Julgamento escolar
A minha escola era um barato, lá eu
conseguia viver aventuras chocantes, a galera quando se reunia dava trabalho
para a direção, mas dizem que tudo isso fazia parte do crescimento, aprender
com os erros e descobrir que as conseqüências podiam castigar feio. Sei que não
éramos santos, mas estavam nos pintando como capetas. Tive minha ficha suja
naquele ano, cabulei aulas, me envolvi em brigas alheias, realmente extrapolei
e até assinei o livro negro.
A turma do colégio descobriu a poperô,
dança lagartixa que mesclava todos os ritmos musicais bem rápido.
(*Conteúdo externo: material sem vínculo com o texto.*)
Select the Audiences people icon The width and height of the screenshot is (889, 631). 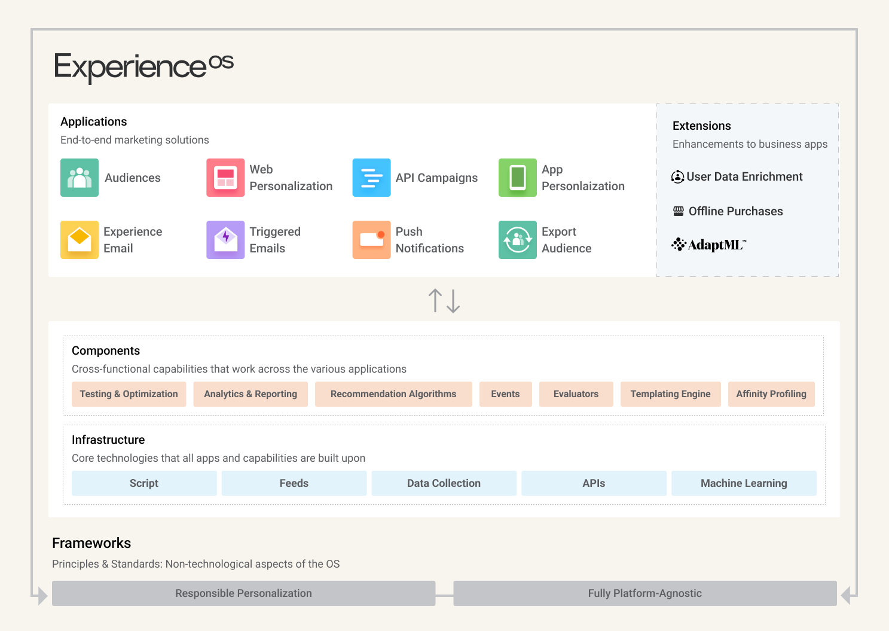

A galera
parecia lagartixa em areia quente por conta dos movimentos. Os manos com calças
boca-de-pizza, baby look, gel no
cabelo ou topete e as minas de cintura baixa, boca-de-pizza e miniblusa,
arrasavam no salão, pois em grupo formavam um misto de black music com discoteca. As outras tribos os odiavam, pois eram
metidos e se achavam os maiorais nos concursos de dança em danceterias como a
Ghost, Reggae Night, New Peoples, Palácio etc... Exemplo disso é quando eram
encontrados, sozinhos ou em pequenos grupos, por punks, clubbers e outros, e
eram obrigados a correr quilômetros, ou se quisessem enfrentar, apanhavam ali
mesmo, por não terem técnicas de briga de rua como as gangues que em vez de
dança treinavam lutas.
Foi um ano de aventuras, catei muitas minas, me enjoei rápido delas,
pareciam todas iguais, que não se importavam com nada, aproveitávamos somente o
momento. Mas ficar com qualquer uma não era legal, quando o dia acabava, eu
ficava pensando em tudo que havia feito, daí vinha o remorso: será que alguma
mina se apaixonou? Não era tão simples se apaixonar, e eu estava procurando uma
mina ponta firme, algo verdadeiro que não fosse passageiro, para começar a
sentir o verdadeiro gosto de um beijo. Longe dos manos ouvirem isso, eles podem
mesmo é me chamar de veado, e não é nenhum Bambi bonitinho da Disney, mas sim,
uma daquelas bichas que desfilam no centro de São Paulo. Quando alguém usa
essas palavras para se justificar, os caras caem matando, e dizem que é desculpa para não catar mina. Já me
apelidaram de coração mole, pode essa? Vai contra a lei dos homens desse mundo.
Dizem que homem que é homem não pensa assim. Dane-se, eu vou ser diferente!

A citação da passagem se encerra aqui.